In 2011, the United States Preventative Services Task Force (USPSTF) made a recommendation to discontinue PSA screening. This shocked the medical community responsible for treating prostate cancer, primarily the urologists and radiation therapists, who have passionately believed that early diagnosis and early treatment of prostate cancer saves lives. However, with radical prostatectomy rates continually spiraling, the USPSTF recognized that something needed to be done to slow the rush to unnecessary surgery and radiation.
Presently, at the first sign of PSA elevation, the PMD typically refers the patient, to a urology specialist who usually arranges for an immediate 12-core random needle biopsy of the prostate through the rectum. More than a million men undergo this unpleasant procedure annually, risking the possibility of serious infections, bleeding and temporary impotence.
The bigger problem, however, is not the discomfort or the potential side effects of the biopsy. The real issue is that more than 10% of the time grade six prostate cancer is detected. In the past, Grade 6 prostate cancer was something we thought was potentially life threatening, but now we know it is essentially harmless and requires no treatment.
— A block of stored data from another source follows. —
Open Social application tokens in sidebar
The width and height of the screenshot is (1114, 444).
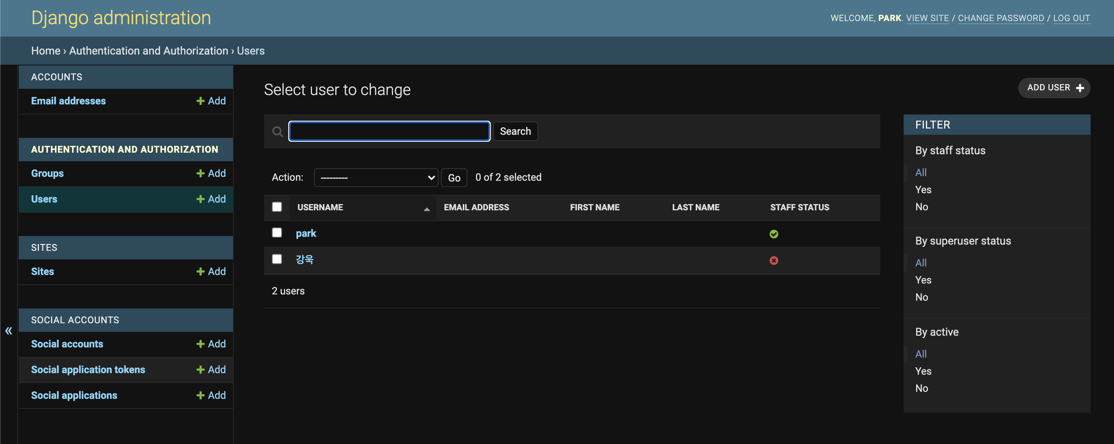88,370
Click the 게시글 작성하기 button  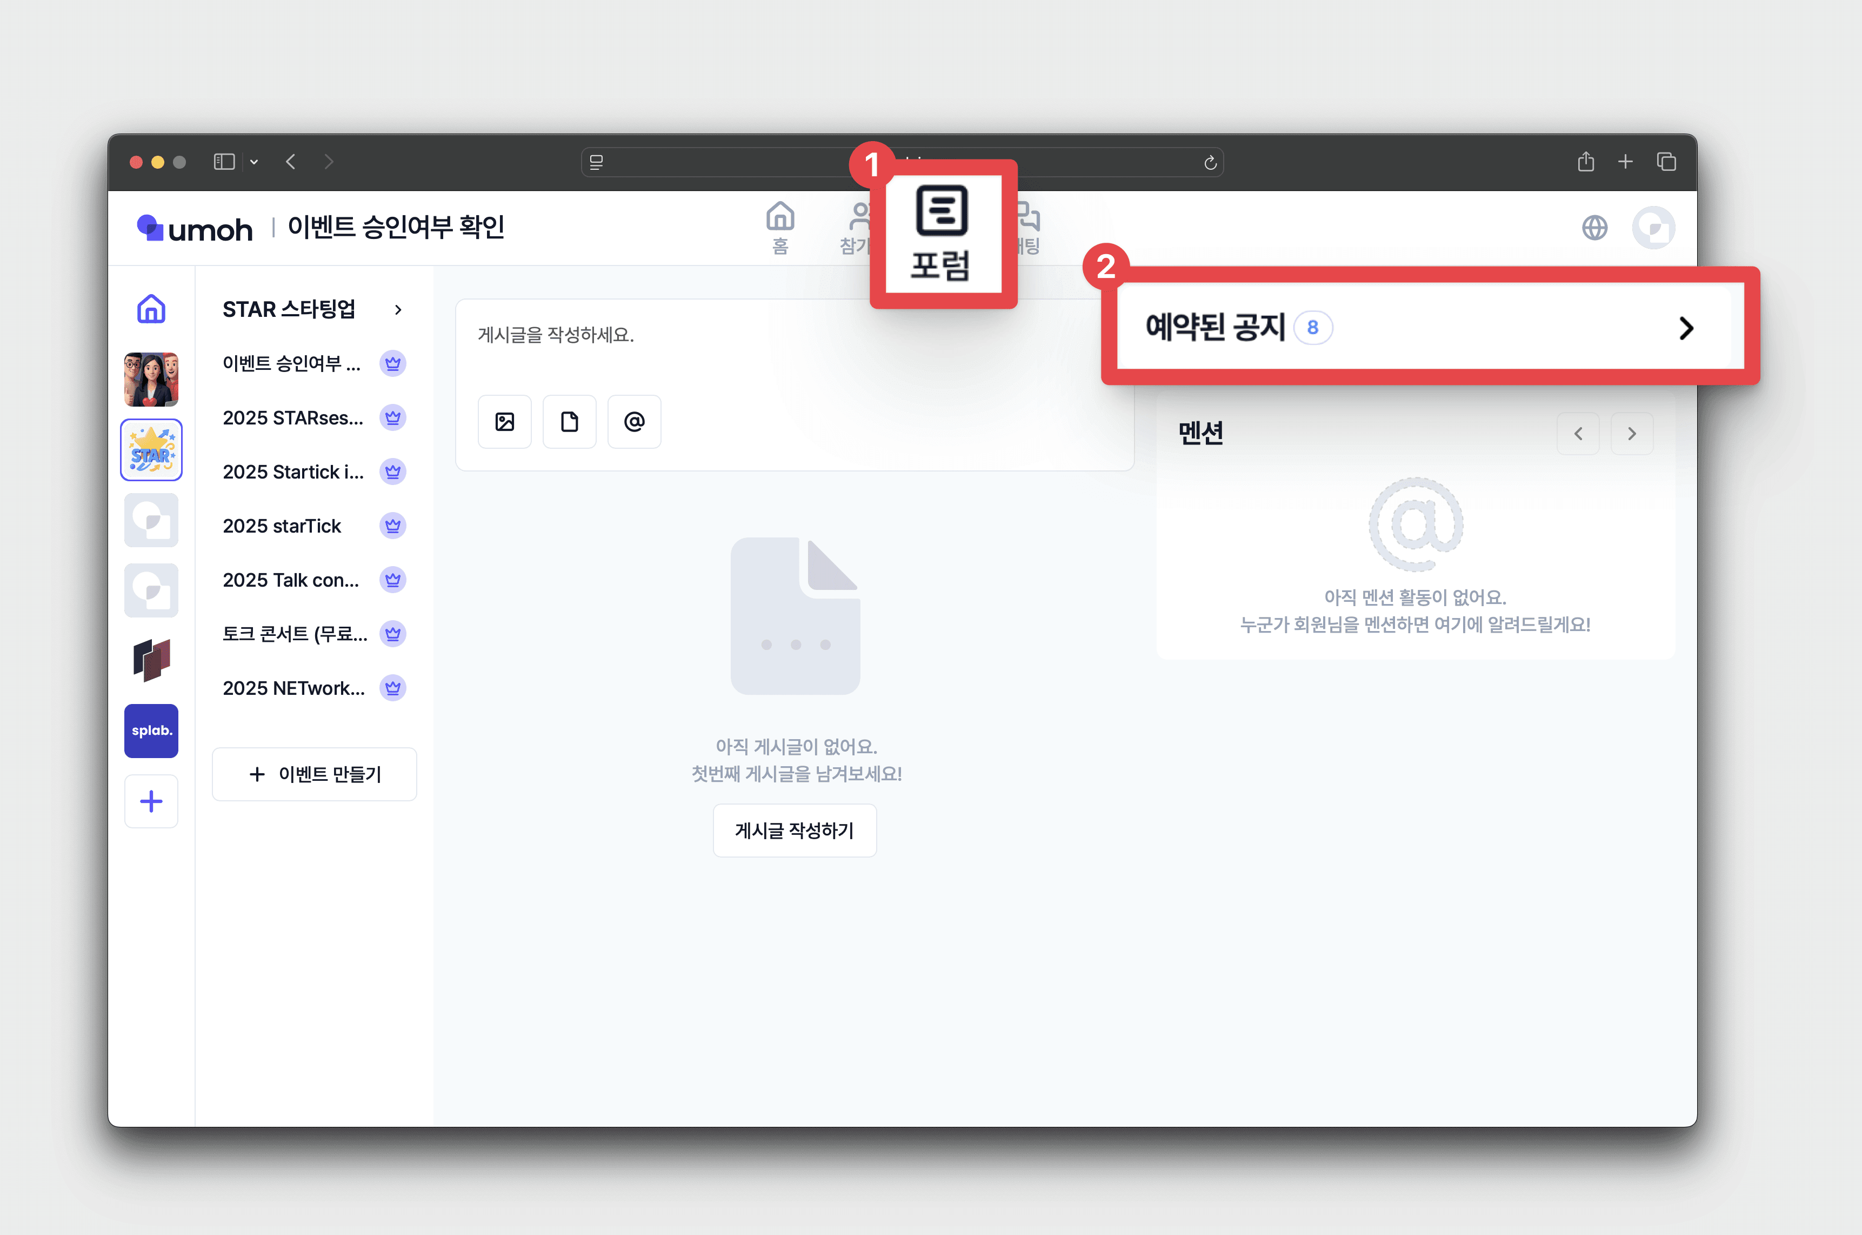click(x=794, y=830)
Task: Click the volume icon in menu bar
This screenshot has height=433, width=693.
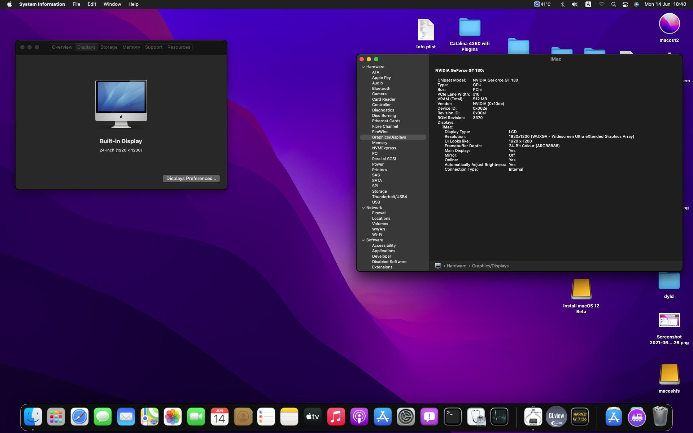Action: coord(575,4)
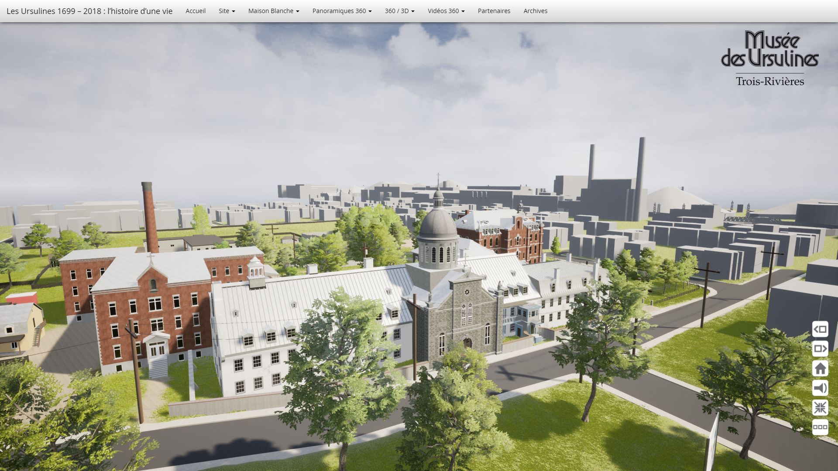
Task: Expand the Panoramiques 360 menu
Action: [342, 11]
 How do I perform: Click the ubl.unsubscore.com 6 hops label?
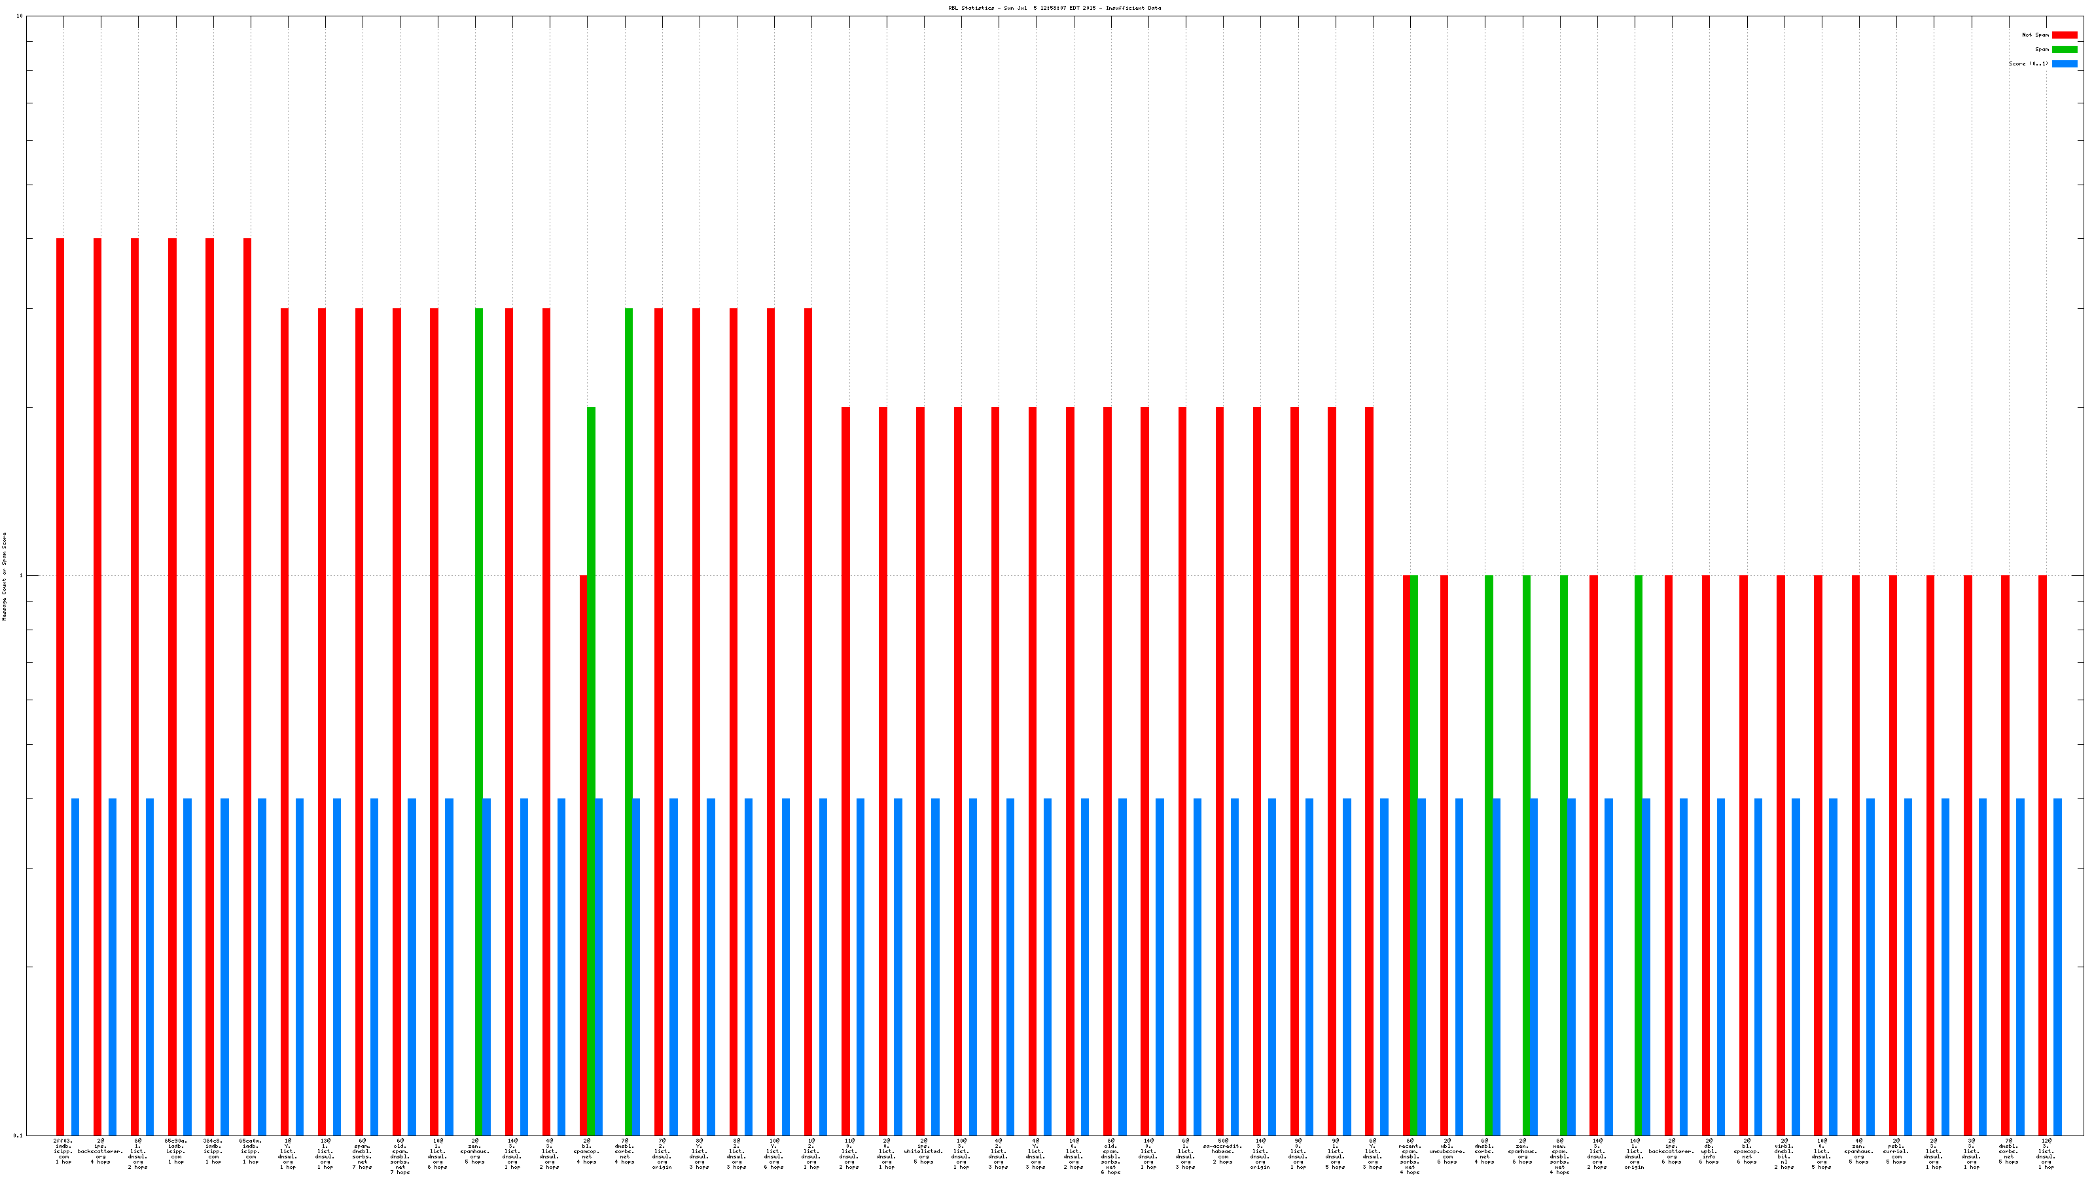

The problem is that whenever a patient hears the word “cancer”—unless he is intensively re-educated by a compassionate and patient doctor—radical surgery or radiation are the usual result.
Studies clearly show that the diagnosis of grade 6 disease often leads to unnecessary treatment, yet surgeons and radiation doctors seem to lack the patience to re-educate their patients. The safest thing to do with an elevated PSA is to order a multi-parametric MRI, rather than referring to a urologist. Well-performed scans can detect high-grade disease just as well as biopsy, but detect low-grade disease far less frequently.
The medical community needs to use the information PSA provides more judiciously. We can’t forget the fact that 30,000 men die annually from advanced prostate cancer, and this suffering is only the tip of the iceberg. There is an even larger number of men who don’t die, but suffer from the side effects of chemotherapy and hormonal treatment to keep them alive. Early diagnosis and treatment prevents an unnecessary death; it also reduces the number of men who need treatment for advanced disease.